On their face the agreements designated use as the measure of the duration of the license fee obligation. The 1937 agreement required the defendant to pay a license fee for the use of the equipment in addition to the rental payment. Upon the cancellation of the agreement the equipment was to be removed from the premises, a physical discontinuance of use. The modification agreement required the defendant to pay for the use of the equipment after title had passed to the defendant. Moreover the defendant's course of conduct in paying the license fees for more than 12 years after the end of the contract period acknowledges its obligation to pay the license fee for the use of the equipment. The narrow construction urged by the defendant is contrary to accepted rules of construction.
The rules of construction of contracts require us to adopt an interpretation which gives meaning to every provision of a contract or, in the negative, no provision of a contract should be left without force and effect. (1 Restatement, Contracts, § 235, subd. [c]; Fleischman v. Furgueson, 223 N.Y. 235; Rentways, Inc., v. O'Neil Milk Cream Co., 308 N.Y. 342, 347.) Even if there was an inconsistency between a specific provision and a general provision of a contract (we find none), the specific provision controls. (1 Restatement, Contracts, § 236, subd. [a].) Therefore the provision for the continuation of the license fee for the use of the equipment which is made a part of the modification agreement controls over the general termination provision, as the purpose of the modification agreement was to effect a transfer of the equipment for a consideration which specifically included a license fee for the continued use of the equipment. Such a construction is not only consistent with the acts of the parties to the agreements (3 Williston on Contracts, § 623; Brooklyn Public Lib. v.

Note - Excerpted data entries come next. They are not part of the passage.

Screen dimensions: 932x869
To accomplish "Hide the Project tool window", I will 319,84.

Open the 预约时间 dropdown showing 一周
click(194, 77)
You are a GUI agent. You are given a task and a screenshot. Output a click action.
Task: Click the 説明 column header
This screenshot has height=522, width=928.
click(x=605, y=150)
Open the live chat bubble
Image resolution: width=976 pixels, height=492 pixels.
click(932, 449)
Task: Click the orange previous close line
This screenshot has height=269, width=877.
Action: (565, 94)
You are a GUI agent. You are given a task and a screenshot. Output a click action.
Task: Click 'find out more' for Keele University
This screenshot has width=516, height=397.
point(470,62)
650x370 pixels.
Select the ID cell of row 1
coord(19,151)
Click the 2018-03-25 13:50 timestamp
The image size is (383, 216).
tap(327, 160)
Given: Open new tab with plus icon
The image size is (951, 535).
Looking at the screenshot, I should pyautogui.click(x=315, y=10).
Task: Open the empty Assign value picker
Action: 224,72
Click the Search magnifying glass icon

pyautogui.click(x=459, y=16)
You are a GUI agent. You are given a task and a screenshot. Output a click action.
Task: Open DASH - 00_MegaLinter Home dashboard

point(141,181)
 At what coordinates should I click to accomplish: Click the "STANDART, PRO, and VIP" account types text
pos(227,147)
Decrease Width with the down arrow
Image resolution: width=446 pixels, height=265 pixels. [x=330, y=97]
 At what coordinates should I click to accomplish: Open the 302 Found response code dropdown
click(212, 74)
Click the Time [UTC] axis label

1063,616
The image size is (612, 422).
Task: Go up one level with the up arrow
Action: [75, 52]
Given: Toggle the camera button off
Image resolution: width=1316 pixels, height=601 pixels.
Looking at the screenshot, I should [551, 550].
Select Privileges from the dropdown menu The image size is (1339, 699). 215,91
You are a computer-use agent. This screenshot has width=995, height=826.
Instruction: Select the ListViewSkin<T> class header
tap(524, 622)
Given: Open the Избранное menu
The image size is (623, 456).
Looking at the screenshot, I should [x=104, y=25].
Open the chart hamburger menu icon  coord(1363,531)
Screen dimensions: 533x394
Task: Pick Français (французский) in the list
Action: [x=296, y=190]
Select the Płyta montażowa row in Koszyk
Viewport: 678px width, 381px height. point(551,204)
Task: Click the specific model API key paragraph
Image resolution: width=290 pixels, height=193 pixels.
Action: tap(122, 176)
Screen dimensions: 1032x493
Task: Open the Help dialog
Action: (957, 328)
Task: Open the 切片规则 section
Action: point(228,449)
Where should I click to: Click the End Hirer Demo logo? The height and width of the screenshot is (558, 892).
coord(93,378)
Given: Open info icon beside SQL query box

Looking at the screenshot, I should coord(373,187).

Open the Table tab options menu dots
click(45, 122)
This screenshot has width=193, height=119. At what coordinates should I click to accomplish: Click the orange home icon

City of New York, 250 N.Y. 495) but is in harmony with the reasoning applied in construing a contract similar to the agreements presently under our scrutiny.
In Cammack v. Slattery Bros. ( 241 N.Y. 39), a defendant contracted to manufacture radiators designed by plaintiff and in return agreed to pay plaintiff certain royalties. No duration was specified for the contract. Six years later defendant attempted to terminate the contract by serving written notice of its intention to do so; however, it continued to manufacture the radiators specified in the agreement. In that case Chief Judge HISCOCK wrote (p. 45): "If we assume, as I think is the fact, that defendant might have terminated its contract at any time and did serve purported notices of intention so to do, the answer is that it did not as a matter of fact terminate the contract but continued to manufacture and sell radiators during the year 1921-1922. Under these circumstances this argument of defendant becomes quite academic because, of course, it would be unreasonable and inequitable to hold that the defendant might in form terminate its contract and then continue to manufacture radiators without the payment of any royalties such as it had agreed to pay."
In April Productions v. G. Schirmer, Inc. ( 308 N.Y. 366), we indicated that had not the term of the underlying copyrights measured the duration of the obligation to pay for the right to publish, the obligation would have been measured by use.
Here we have no such limitation. Therefore the defendant in the case at bar cannot terminate its obligation merely by serving a formal notice. So long as it continues to exercise the right to use, it must fulfill its obligation to pay the license fee.
The judgment of the Appellate Division and the determination of the Appellate Term should be reversed and the judgment of the Municipal Court reinstated, with costs to appellant in this court, the Appellate Division and the Appellate Term.
CONWAY, Ch. J., DESMOND, FULD, FROESSEL and VAN VOORHIS, JJ., concur with BURKE, J.; DYE, J., taking no part.